The last of the three stages of pregnancy, the third trimester, signals the upcoming birth of your child. It is an important point as the most visible effects of pregnancy become glaringly obvious, and these changes mean that you have to adjust your lifestyle accordingly.

What happens to me and my body during the third trimester?

The most visually significant (and for many women unwanted!) effect of the third trimester is weight gain. This is the point during which your baby grows most quickly, putting on as much as a stunning 28g every day. Not only will you experience weight gain, but you will also find yourself undergoing a significant change in the shape of your belly as the foetus drops down in preparation for the birthing process. Everything about the third trimester, and particularly its latter half, is about preparing you and your baby for birth, and you will find that your expanding midriff can cause you some discomfort and lower back pain. A need to urinate frequently is also a consequence of these changes as there is increased pressure on your bladder.

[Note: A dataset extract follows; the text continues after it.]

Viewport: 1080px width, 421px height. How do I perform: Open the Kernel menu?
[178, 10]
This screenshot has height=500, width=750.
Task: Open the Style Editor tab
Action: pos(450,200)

What happens to my baby/foetus during the third trimester?

As your body changes to prepare itself for childbirth, so does your baby. The foetus undergoes a number of different changes including increasingly strong and frequent movement, often to Mum’s discomfort! Something called ‘head engagement’ also occurs, and this is basically a rearrangement of the foetal head that brings it down towards the pelvis in preparation for childbirth. This can be a relief as this new position can make it easier to breathe as pressure shifts downwards, but can also be a source of discomfort as there is more pressure on your bladder and the odd feeling that your baby may drop out. This of course is an unfounded fear, but one that is commonplace nonetheless.

A baby born prematurely during this stage of pregnancy has, thanks to the amazing advances in medicine, a good chance of healthy survival. There are still risks involved in premature birth, and while chances are relatively small, there is always a chance of premature birth, maintaining a healthy lifestyle and looking after yourself during your pregnancy reduces the risk considerably.